Anne Roiphe's essay, "Why Marriages Fail" digs into the causes of marital break up (Roiphe, 2005, p. 524-526). Some of the reasons that she lists for divorce include unrealistic expectations, choosing partners that possess negative traits of our mother or father, lack of communication and unhealthy dependency on our significant other. Although Roiphe is not formally educated in marital psychology, many of her works have focused on similar issues (Roiphe, 2005, p. 524-526). Anne seems to have a remarkable insight into what affects the relationship between a man and a woman.
"'When I wed this person all my problems will be over...' This myth, which every marriage relies on, is soon exposed (Roiphe, 2005, p. 525)."
When many people get married, they tend to have a false perception of how a marriage should be. We expect that marriage will always be a honeymoon and that love will conquer all.
Growing up, we gain a skewed sense of how romantic relationships actually work. Many of our parents shelter us from the reality of a marriage. When we grow up, we continue to believe the fairytale. Many of us spend our entire life looking for "the one" without considering that "the one" is not perfect. Just like everybody else in the world, he or she will have annoying habits and unattractive personality, as well as physical traits.

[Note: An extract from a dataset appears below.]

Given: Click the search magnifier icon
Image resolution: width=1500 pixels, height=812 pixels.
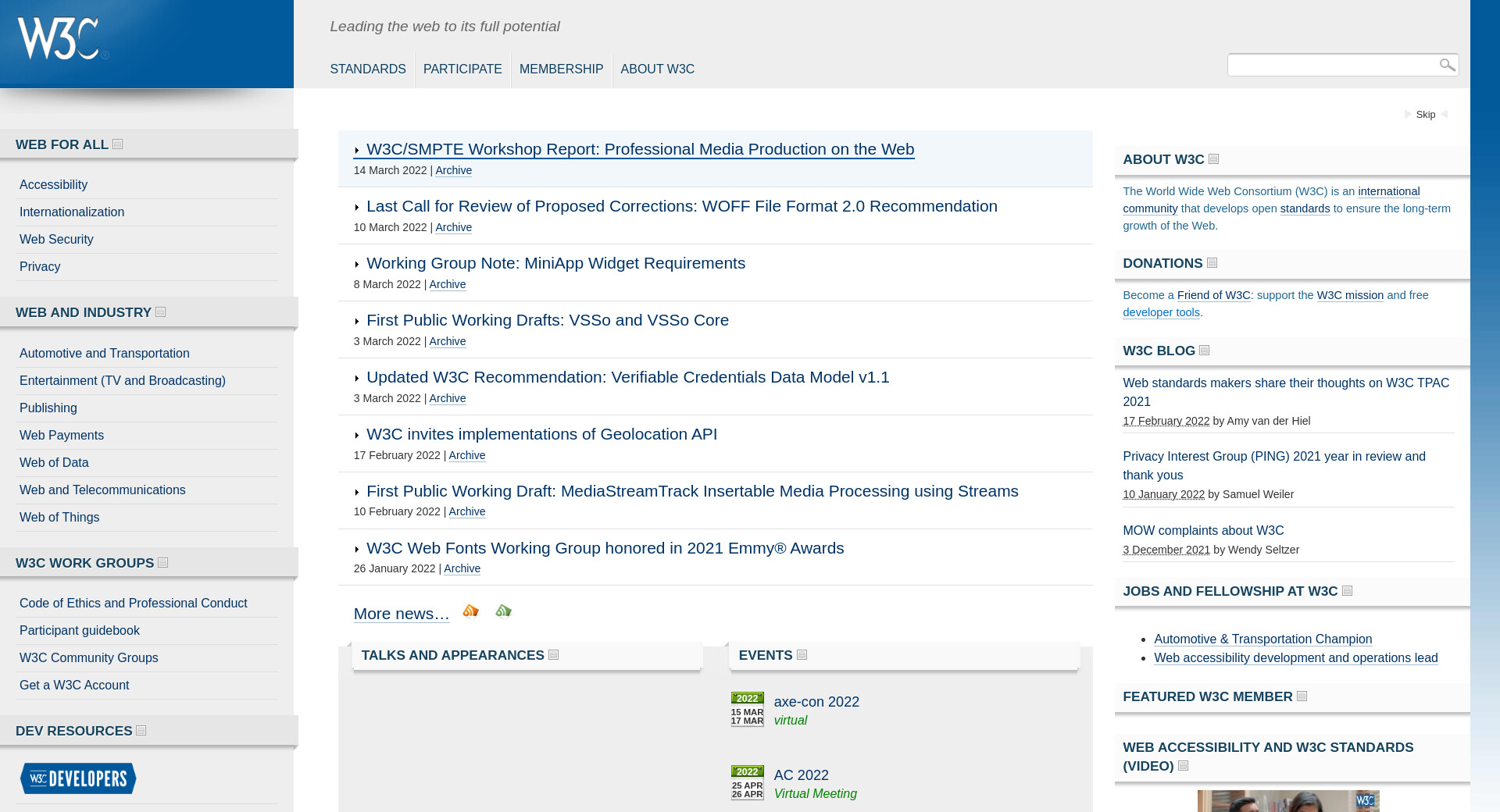Looking at the screenshot, I should coord(1447,65).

"Many marriages fall apart because either partner cannot imagine what the other wants or cannot communicate what he or she needs or feels (Roiphe, 2005, p. 525)."
In reality, marriage entails more than just love. Marriage requires compromise, communication, mutual respect, and patience, just to list a few. Although love is part of the equation for a successful marriage, it is only the basis upon which we build all of the other aspects...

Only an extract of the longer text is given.